Namun sayangnya Izma sudah pergi menjauh. Tentu membuatku kesal. Haqi justru tertawa penuh kemenangan.

"Mungkin dia salah satu fans-ku," celetuk Haqi asal. Padahal dia tau dengan jelas. Jika itu sama sekali tidak benar.

"Sialan, lo!"

"Buktinya tadi Izma nyemangatin gue. Bukan lo!"

"Tau ah! Nikung temen sendiri, lo!"

Mengabaikan adu mulut. Aku memilih melanjutkan pekerjaanku membersihkan sampah. Meskipun aku tau jika aku sekarang menjadi pusat perhatian.

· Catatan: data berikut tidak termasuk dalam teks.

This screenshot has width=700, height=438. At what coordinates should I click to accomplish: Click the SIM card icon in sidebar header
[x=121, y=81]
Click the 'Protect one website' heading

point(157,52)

Tapi tanpa rasa malu menjalankan hukumannya. Selain menjalankan hukuman, kan lumayan dapat free di jam pertama.

"Bang! Itu sampahnya masih banyak lho! Itu masih ada. Di sana juga masih ada!" celetuk Abizar padaku dan Haqi.

"Daripada cuma nunjuk mending bantuin sini!" balasku geregetan.

"Eh! Ga mau dong!" cetus Abizar lari menjauhiku. Namun pria itu kembali lagi menghampiri Azhar dan Haqi.

"Bang nitip ya!" ujarnya memberikan bungkus makanan dihadapanku. Sedetik kemudian sudah lari dari hadapanku. Padahal jelas-jelas ada tong sampah di dekatnya. Emang bikin cari gara-gara tuh anak.

"Lama-lama nih sepatu bisa melayang!"

"Ke siapa? Izma atau Abizar?"

"Abizar lah! Mana tega kalo ke Izma."